Source excerpt
⟨

"When The Heartache Is Over" is a song by American recording artist Tina Turner. Written by Graham Stack and John Reid for her tenth and final solo studio album, Twenty Four Seven (1999), it was released as the album's leading single on October 18, 1999. The song was a moderate hit in late 1999 and early 2000, reaching number 10 in the UK and the top 20 in several other European countries. The song is produced by British producers Brian Rawling and Mark Taylor.

Release
It was a considerable hit both on the pop and dance charts, reaching the top ten in Finland and the UK, and the top twenty in Flemish Belgium, Denmark, the Netherlands, Spain, Sweden, and Switzerland while peaking at number three on the Billboard Hot Dance Club Songs chart in the United States. The singles released include remixes of "When the Heartache Is Over" by among others the Metro team, 7th District Inc. and Hex Hector. Certain European CD singles also included two live recordings from Turner's 1996 Wildest Dreams Tour, "I Can't Stand the Rain" and "On Silent Wings".

Critical reception
Larry Flick from Billboard wrote that produced by the team that catapulted Cher back to fame via "Believe", "this number has similar energy, with a bright-eyed dance beat and production so tight and joyful that listeners will be pulled in by the first chorus and singing along by the last." He added, "Lyrically, Turner sings of the joy of liberation from a love gone bad—once the heartache has passed. It's a positive message that will bring in a new generation of pop listeners, while allowing adults to crack a smile and tap a toe to the worldwide return of one of contemporary music's greatest achievers and most-cherished performers." Can't Stop the Pop noted that the track "steps back to let Tina Turner do what she does best: cut loose and tear into it with her raspy rock vocals." They also complimented its "huge chorus", stating that the singer "never fails to wring every drop of emotion from the song." The Daily Vault's Mark Millan said that "her past is also relived", "which finds Turner lamenting: "Sometimes I look back in anger, thinking about all the pain / But I know that I'm stronger without you and that I'll never need you again"." Tom Lanham from Entertainment Weekly noted that the "undaunted diva hugs synth-pop corners the way a hotdog skier schusses the slalom, kicking up soul-stirring powder at every turn. Behind her time-tested pipes is a grand chorus, pushing this winner across the finish line."

American newspaper Herald-Journal picked "When The Heartache Is Over" as one of the "highlights" of the Twenty Four Seven album, adding that it "is reminiscent of Cher's "Believe", both musically and lyrically. A hit throughout Europe, "Heartache" is posed to repeat the process in the U.S." Gustavo Rivas from The Ithacan said that the producers "do a great job at adding her voice to a mixture of disco and rock rhythms." He noted that despite the fact that the lyrics of the song "are like those of Believe, where the theme was reminiscent of Gloria Gaynor's I Will Survive, Tina's unique voice and attitude allow the song to stand strong." Nathalie Nichols from Los Angeles Times described it as a "pumping" "I-will-go-on inspirational anthem". Pop Rescue said that "musically and structurally, it’s basically the same track [as "Believe"] with its layers of synths swirling and bubbling around in the background. Tina sounds great here though, and the chorus gives her plenty of space to show off that vocal power we know she somehow manages to muster." A reviewer from Press-Telegram wrote that "the mighty Tina Turner returns with a single that is so scintillating, so accessible to today's pop leanings". Jon Caramanica from Salon called it a "sleek Europop affair".

⟩

Listing

⟨

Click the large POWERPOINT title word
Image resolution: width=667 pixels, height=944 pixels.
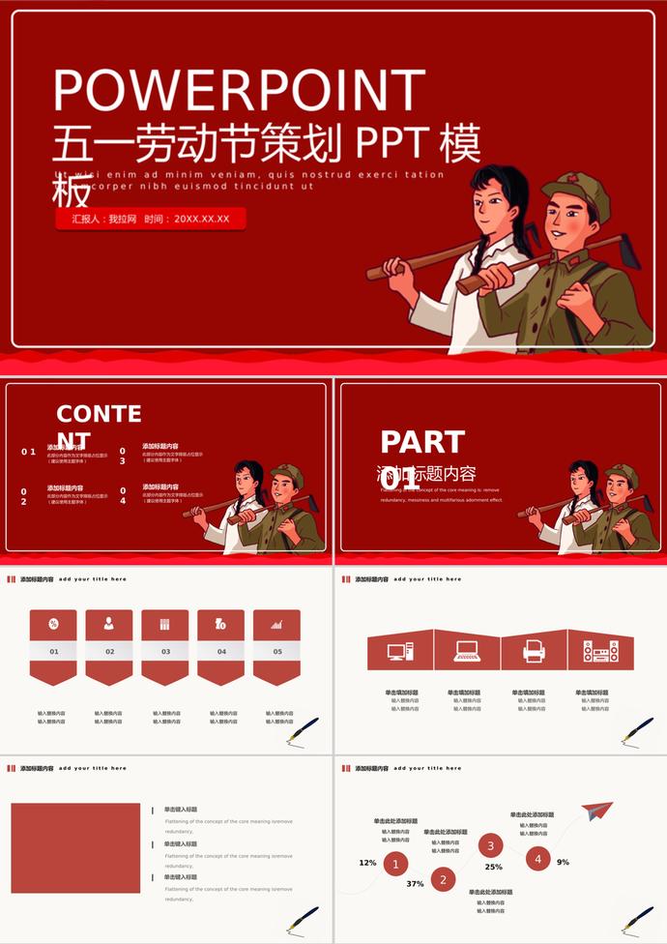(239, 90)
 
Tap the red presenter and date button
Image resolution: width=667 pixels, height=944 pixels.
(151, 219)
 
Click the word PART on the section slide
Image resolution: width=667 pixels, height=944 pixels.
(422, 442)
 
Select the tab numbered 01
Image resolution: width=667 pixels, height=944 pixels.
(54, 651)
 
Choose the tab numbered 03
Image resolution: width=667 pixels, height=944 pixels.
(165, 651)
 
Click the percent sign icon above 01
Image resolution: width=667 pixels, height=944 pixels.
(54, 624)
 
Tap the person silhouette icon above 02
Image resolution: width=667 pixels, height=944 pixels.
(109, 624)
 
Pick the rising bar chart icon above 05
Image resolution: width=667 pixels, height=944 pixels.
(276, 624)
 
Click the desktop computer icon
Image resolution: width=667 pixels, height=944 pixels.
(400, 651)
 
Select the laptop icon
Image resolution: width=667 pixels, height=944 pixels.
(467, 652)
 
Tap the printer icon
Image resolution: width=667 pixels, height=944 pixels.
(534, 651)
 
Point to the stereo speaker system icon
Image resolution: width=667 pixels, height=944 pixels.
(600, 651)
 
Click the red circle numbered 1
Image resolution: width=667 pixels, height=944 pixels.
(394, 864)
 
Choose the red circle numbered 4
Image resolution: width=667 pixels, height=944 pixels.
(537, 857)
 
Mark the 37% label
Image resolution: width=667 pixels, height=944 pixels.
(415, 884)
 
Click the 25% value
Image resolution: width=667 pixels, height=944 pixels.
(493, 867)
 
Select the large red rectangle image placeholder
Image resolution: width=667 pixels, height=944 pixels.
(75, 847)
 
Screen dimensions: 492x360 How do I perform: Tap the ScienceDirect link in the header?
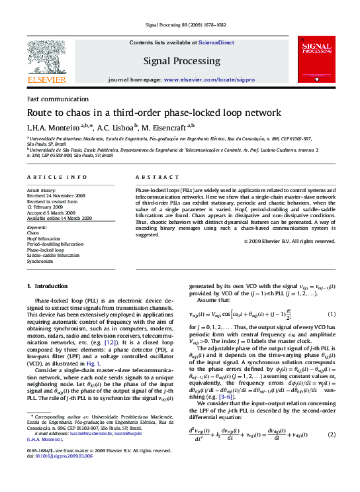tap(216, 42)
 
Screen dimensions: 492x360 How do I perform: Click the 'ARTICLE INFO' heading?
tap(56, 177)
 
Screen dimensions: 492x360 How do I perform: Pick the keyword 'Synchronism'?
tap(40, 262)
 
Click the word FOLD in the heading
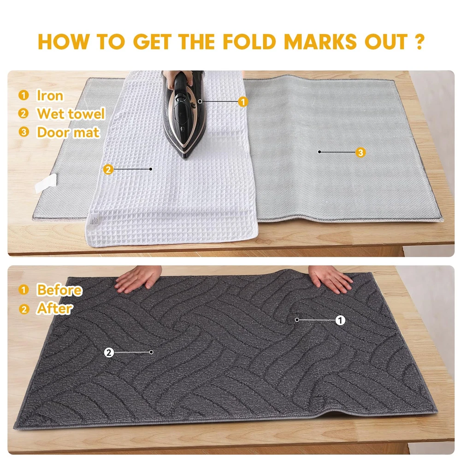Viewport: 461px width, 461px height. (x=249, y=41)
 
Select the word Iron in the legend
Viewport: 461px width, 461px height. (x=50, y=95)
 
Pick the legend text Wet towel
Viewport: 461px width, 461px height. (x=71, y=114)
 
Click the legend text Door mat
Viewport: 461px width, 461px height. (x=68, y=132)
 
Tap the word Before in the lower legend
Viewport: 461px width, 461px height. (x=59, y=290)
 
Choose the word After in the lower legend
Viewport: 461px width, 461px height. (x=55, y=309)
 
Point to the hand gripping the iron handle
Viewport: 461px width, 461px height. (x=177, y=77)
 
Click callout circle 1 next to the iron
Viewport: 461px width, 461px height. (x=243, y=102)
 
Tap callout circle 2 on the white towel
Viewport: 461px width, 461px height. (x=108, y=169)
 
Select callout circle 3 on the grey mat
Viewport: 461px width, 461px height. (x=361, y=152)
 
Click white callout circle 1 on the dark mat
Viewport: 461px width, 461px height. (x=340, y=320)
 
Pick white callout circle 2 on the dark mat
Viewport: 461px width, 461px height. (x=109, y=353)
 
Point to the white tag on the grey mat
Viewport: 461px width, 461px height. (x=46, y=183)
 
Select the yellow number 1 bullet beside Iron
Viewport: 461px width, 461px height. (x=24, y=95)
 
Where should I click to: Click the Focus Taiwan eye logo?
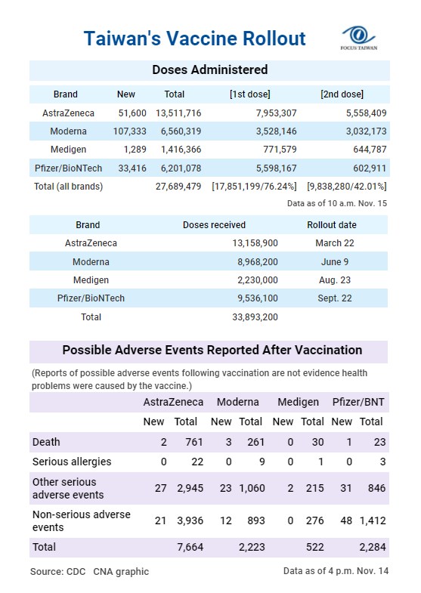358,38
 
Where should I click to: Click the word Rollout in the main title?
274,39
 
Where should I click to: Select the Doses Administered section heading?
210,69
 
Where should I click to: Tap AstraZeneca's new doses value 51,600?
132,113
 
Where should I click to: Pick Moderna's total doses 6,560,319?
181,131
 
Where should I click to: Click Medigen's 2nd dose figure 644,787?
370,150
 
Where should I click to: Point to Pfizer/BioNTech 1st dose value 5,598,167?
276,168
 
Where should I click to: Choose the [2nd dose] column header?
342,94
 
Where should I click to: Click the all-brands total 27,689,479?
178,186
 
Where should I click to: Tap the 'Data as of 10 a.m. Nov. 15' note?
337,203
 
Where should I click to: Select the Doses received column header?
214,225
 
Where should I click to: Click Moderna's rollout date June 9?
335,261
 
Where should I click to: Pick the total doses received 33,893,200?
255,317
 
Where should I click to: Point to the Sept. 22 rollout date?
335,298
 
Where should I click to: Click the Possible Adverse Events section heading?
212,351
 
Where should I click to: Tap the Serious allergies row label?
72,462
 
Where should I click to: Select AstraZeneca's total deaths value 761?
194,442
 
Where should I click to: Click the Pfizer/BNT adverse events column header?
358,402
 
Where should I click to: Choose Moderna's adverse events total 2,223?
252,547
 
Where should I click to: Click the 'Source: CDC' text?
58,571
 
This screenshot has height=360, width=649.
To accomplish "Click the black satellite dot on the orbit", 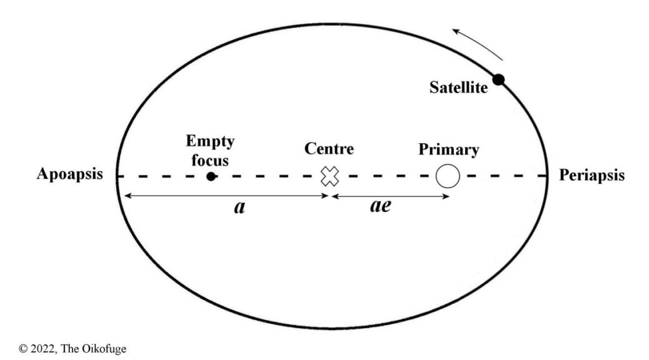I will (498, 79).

⟩

The task
Extend the article on the Tina Turner song "When The Heartache Is Over" from its last sentence onward.

Task response
Music video
The accompanying music video for the song, which was filmed by British director Paul Boyd, features Turner dancing on a giant "T" with other dancers around her on the ground. The video was choreographed by Tina Landon. The background is black with a big screen that has flashing colours on it.

Track listings and formats

 European CD single
 "When the Heartache Is Over" (album version) – 3:45
 "On Silent Wings" (live in Amsterdam) – 5:25

 European cassette single
 "When the Heartache Is Over" (album version) – 3:45
 "When the Heartache Is Over" (Metro mix) – 5:44

 European CD maxi single
 "When the Heartache Is Over" (album version) – 3:45
 "I Can't Stand the Rain" (live in Amsterdam) – 3:33
 "On Silent Wings" (live in Amsterdam) – 5:25

 European CD maxi and 12-inch single
 "When the Heartache Is Over" (album version) – 3:45
 "When the Heartache Is Over" (Metro mix) – 5:44
 "When the Heartache Is Over" (7th District club mix) – 5:10

 US 12-inch single
 "When the Heartache Is Over" (Hex Hector 12-inch vocal mix) – 8:45
 "When the Heartache Is Over" (Hex Hector 7-inch vocal mix) – 3:30
 "When the Heartache Is Over" (Hex Hector 12-inch instrumental) – 8:45
 "When the Heartache Is Over" (Metro mix) – 5:45
 "When the Heartache Is Over" (7th District club mix) – 5:11
 "When the Heartache Is Over" (Hex Hector acapella) – 4:02
 "When the Heartache Is Over" (LP version) – 3:46

Charts

Weekly charts

Year-end charts

Release history

Cover versions
 The song's chorus was sampled in the song "Love on My Mind" by Freemasons which features vocals by Amanda Wilson.
 The song's chorus was also sampled in the song "Without You" by Peyo Ft. SKS.

References

External links
 

Tina Turner songs
1999 singles
1999 songs
Dance-rock songs
Music videos directed by Paul Boyd
Parlophone singles
Song recordings produced by Mark Taylor (record producer)
Songs written by Graham Stack (record producer)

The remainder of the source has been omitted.